Archaeologist kidnapped in PNG to return to Australia
CANBERRA, Australia (AP) — After spending a week held hostage by an armed group demanding a ransom in Papua New Guinea’s remote Highlands region, an archaeologist is expected to return to Australia soon.
On Monday, police and soldiers were hunting the group of around 20 gunmen who on Sunday released New Zealand citizen Bryce Barker, a professor at Australia’s University of Southern Queensland, and Papua New Guinea nationals Jemina Haro and Teppsy Beni.
The three were taken captive Feb. 19 while conducting fieldwork at Mount Bosavi in the wilds of the South Pacific island nation. A fourth hostage had already been released.
Australian Foreign Minister Penny Wong tweeted Sunday that the former hostages “will soon be reunited with their families.”
The three were flown to Papua New Guinea’s capital Port Moresby where they were welcomed by the nation’s Prime Minister James Marape.
“It was a random, opportunistic crime that took place, but something that I condemned in the various strongest terms possible,” Marape told reporters.

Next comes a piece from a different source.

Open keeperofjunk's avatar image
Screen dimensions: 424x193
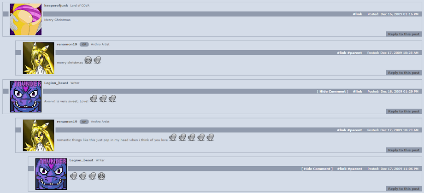[26, 19]
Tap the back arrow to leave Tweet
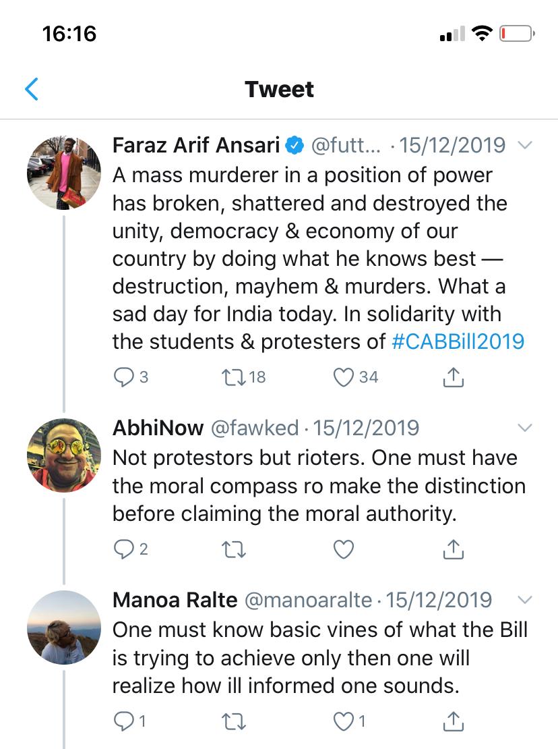 [x=32, y=89]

He said the three hostages were secured “through covert operations” without paying the 3.5 million Papua New Guinea kina ($993,000) ransom. However, media reports say a significantly smaller ransom had been paid.
Kidnap for ransom is an uncommon crime in Papua New Guinea, a tribal society of 9 million people who are mostly subsistence farmers.

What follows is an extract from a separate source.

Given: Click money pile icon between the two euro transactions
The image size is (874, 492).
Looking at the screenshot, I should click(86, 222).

Marape said police remained determined to catch the perpetrators.
“Let me tell all the criminals: Police firepower is always higher than criminal firepower. I will not tolerate this sort of nonsense anymore,” Marape told reporters, adding that police and soldiers remained at the crime scene.

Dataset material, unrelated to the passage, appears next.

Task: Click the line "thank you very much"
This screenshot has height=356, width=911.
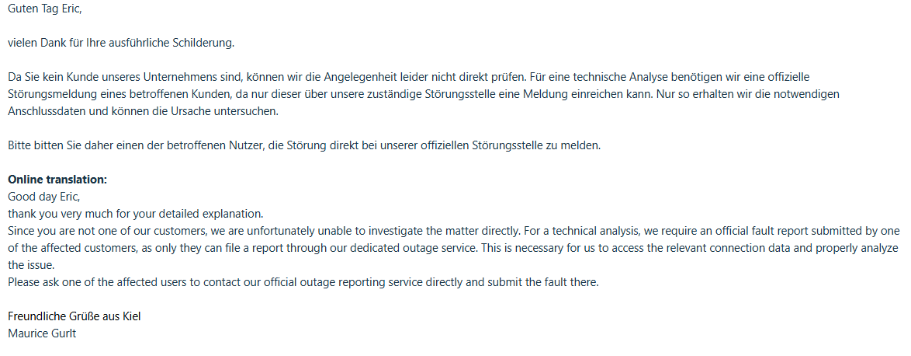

USQ Vice-Chancellor Geraldine Mackenzie said Sunday the university was relieved to hear their much-loved colleague and his research team had been released.
“Bryce is a highly regarded archaeologist and a valued colleague at the University of Southern Queensland and in the wider archaeological community. He has many years experience in undertaking research in PNG,” Mackenzie said. “Our deepest thanks go to the governments of Papua New Guinea, Australia and New Zealand, and the many people who worked tirelessly during this extremely difficult and sensitive time to secure their release.”
This story has been corrected to reflect that one of the hostages had already been released, not two.